__PROBLEM REQUIREMENTS__
An exact restatement of all the data is required, with the pictures left out.

__DATASET RECORDS__
Start of Block

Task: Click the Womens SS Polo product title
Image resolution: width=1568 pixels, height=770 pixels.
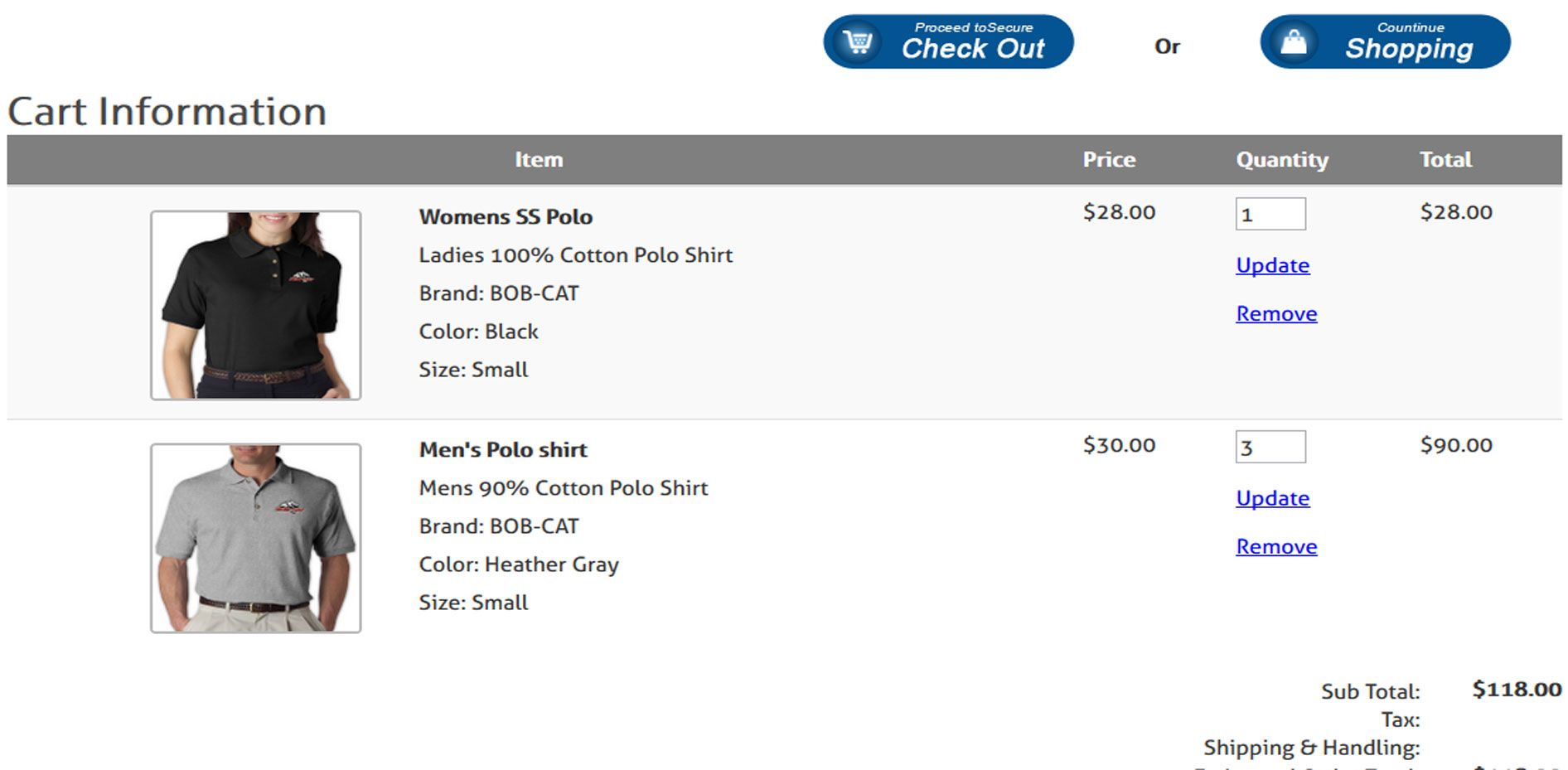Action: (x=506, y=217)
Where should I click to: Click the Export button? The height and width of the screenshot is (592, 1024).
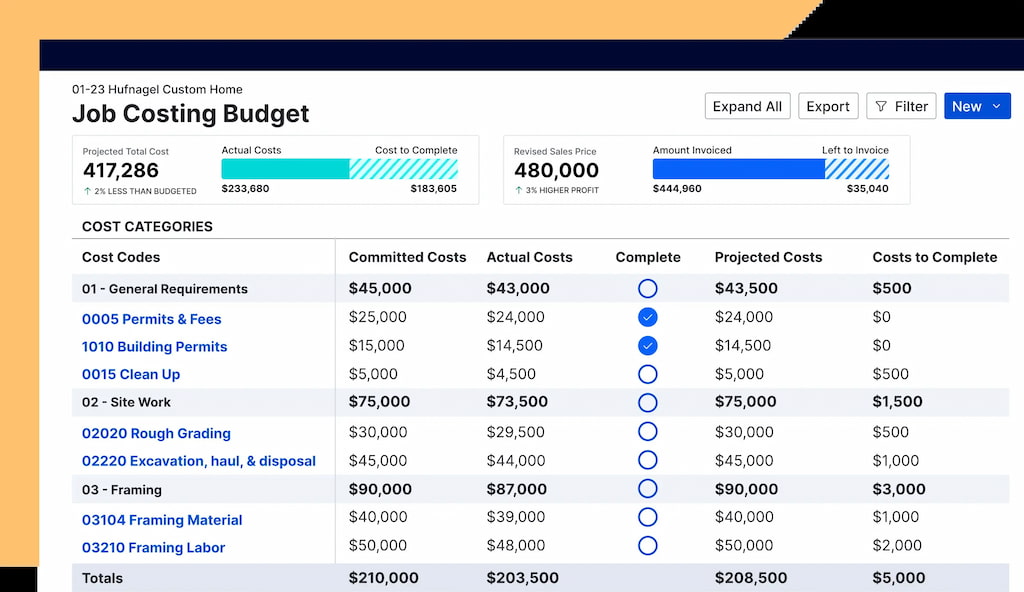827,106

End of Block

__WRITTEN SOLUTION__
Task: Click the Womens SS Polo product title
Image resolution: width=1568 pixels, height=770 pixels.
Action: (x=506, y=217)
Where should I click to: Click the Export button? The height and width of the screenshot is (592, 1024).
827,106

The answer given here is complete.